Ettore, on the other hand, struggles to perceive his mother’s caring as well as the new city life. He soon associate himself with city dwellers and thugs, sold her mother’s beloved record to buy a gold necklace for Bruna (Silvana Corsini), a older lover with a young child he just met. There is a scene of Ettore “sleepwalking” in the dreary ruins, the spatial as well as emotional detachment is strikingly impactful, reminiscent of Michelangelo Antonioni’s alienation in architectural space.

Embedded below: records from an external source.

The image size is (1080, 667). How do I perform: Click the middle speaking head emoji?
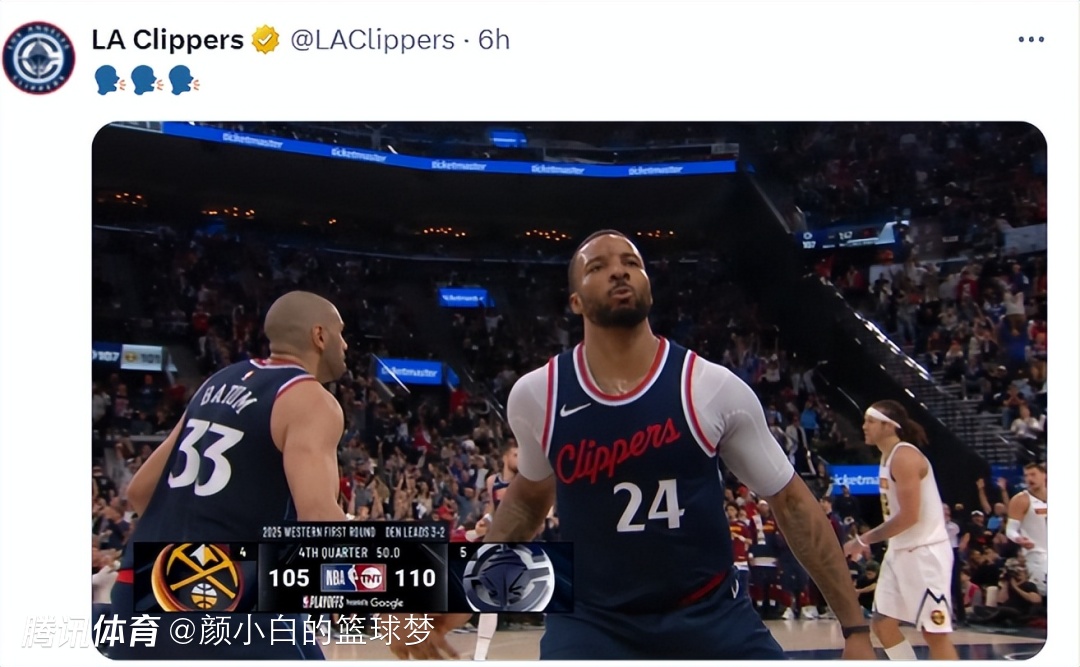(147, 80)
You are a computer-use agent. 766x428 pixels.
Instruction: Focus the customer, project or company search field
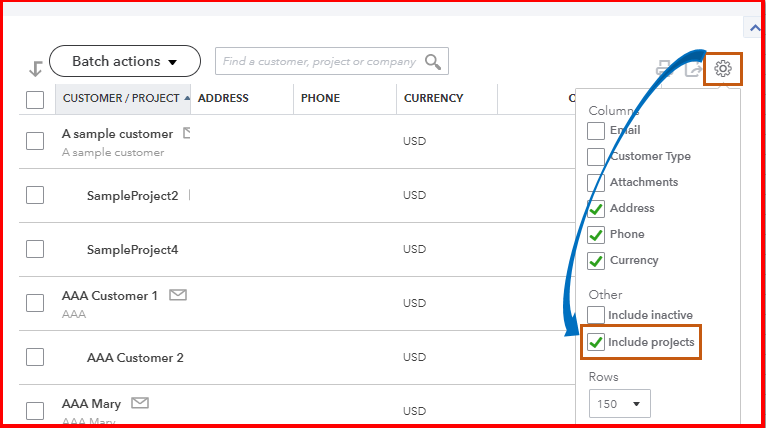click(320, 62)
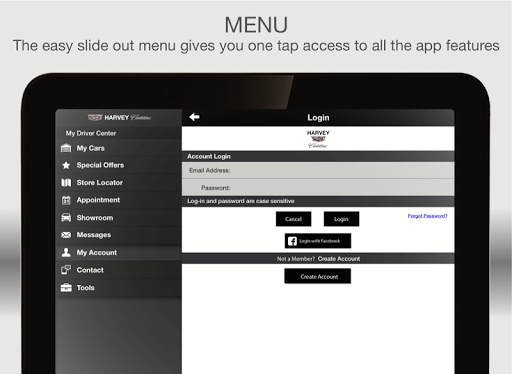
Task: Open My Cars garage icon
Action: tap(66, 148)
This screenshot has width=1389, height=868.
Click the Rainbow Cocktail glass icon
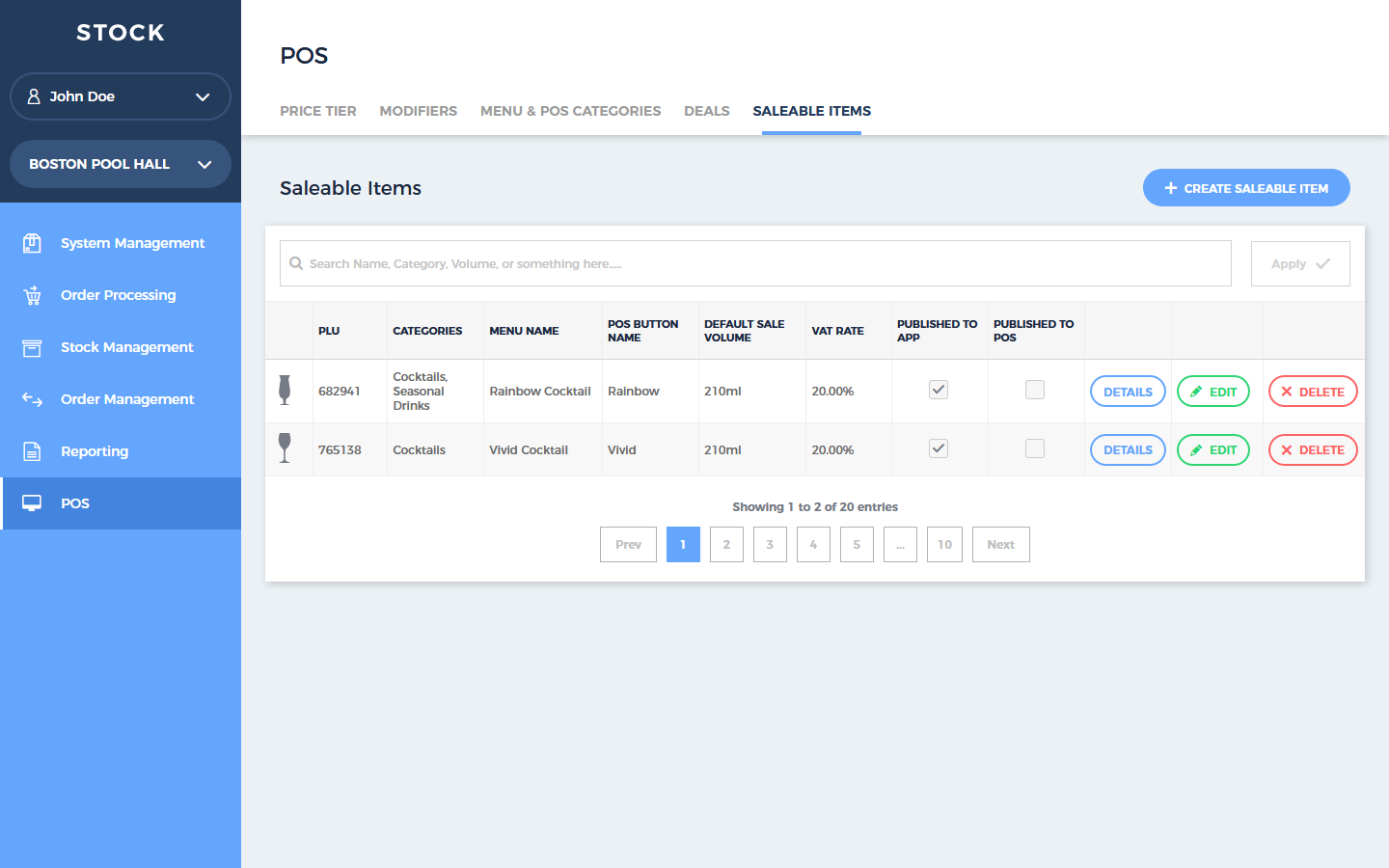tap(285, 390)
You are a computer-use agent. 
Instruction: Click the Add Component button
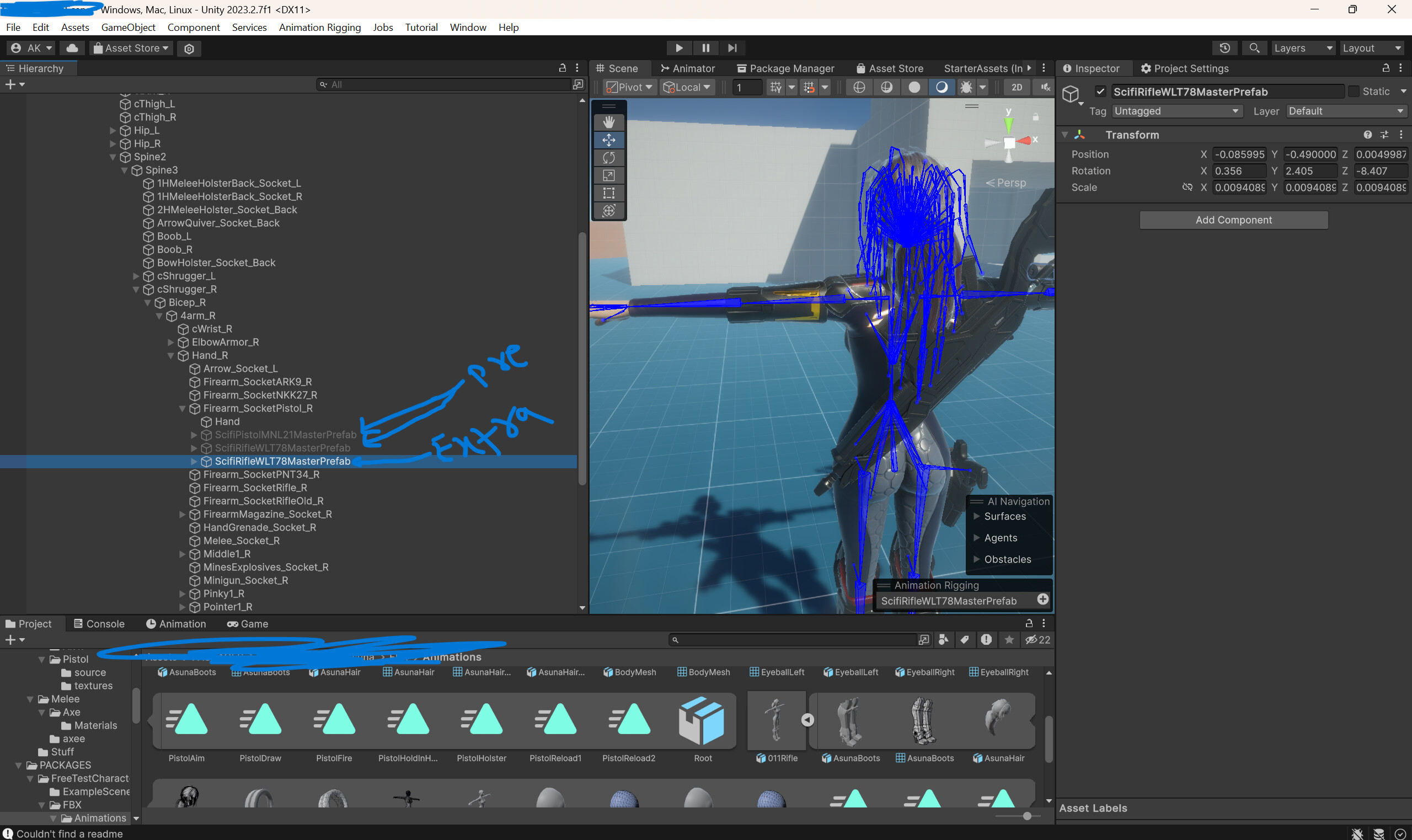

Additionally, a frame of city view with a block of uncharacteristic apartments and a church-like dome-top building invariably appeared between scenes, most memorably during the ending when Roma learns the fate of her son, she runs up to his room and attempt suicide, it’s the same view that she looks out the window and got transfixed with. It’s cruel bleak reality that inevitably offers no comfort. Like the death of Accattone that himself foreseeable in Accattone, and the crucifixion of Jesus in The Gospel According to Matthew, it’s no telling that Pasolini’s films end with a happy or sad ending, like it or not, it is what it is. When the screen fades to black, Mamma Roma still has to live on, no matter how unforgiving and non-redemptive the life is.